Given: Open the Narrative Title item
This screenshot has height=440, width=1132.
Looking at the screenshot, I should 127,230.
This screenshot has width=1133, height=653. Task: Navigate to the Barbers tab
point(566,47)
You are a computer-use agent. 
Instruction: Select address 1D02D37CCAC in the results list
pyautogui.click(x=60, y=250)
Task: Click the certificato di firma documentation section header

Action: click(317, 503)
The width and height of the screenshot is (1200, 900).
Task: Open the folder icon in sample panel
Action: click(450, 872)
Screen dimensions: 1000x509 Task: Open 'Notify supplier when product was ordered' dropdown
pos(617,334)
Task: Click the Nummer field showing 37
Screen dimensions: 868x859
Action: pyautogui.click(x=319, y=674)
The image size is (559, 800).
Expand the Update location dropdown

------------------------------------------------------------

**Assignment**
The listing above is to be transcribed in full, with no line omitted.

**Solved exercise**
Given: Open the Narrative Title item
This screenshot has height=440, width=1132.
Looking at the screenshot, I should 127,230.
This screenshot has width=1133, height=653. Task: Navigate to the Barbers tab
point(566,47)
You are a computer-use agent. 
Instruction: Select address 1D02D37CCAC in the results list
pyautogui.click(x=60, y=250)
Task: Click the certificato di firma documentation section header

Action: click(317, 503)
The width and height of the screenshot is (1200, 900).
Task: Open the folder icon in sample panel
Action: click(450, 872)
Screen dimensions: 1000x509 Task: Open 'Notify supplier when product was ordered' dropdown
pos(617,334)
Task: Click the Nummer field showing 37
Screen dimensions: 868x859
Action: pyautogui.click(x=319, y=674)
The image size is (559, 800).
Expand the Update location dropdown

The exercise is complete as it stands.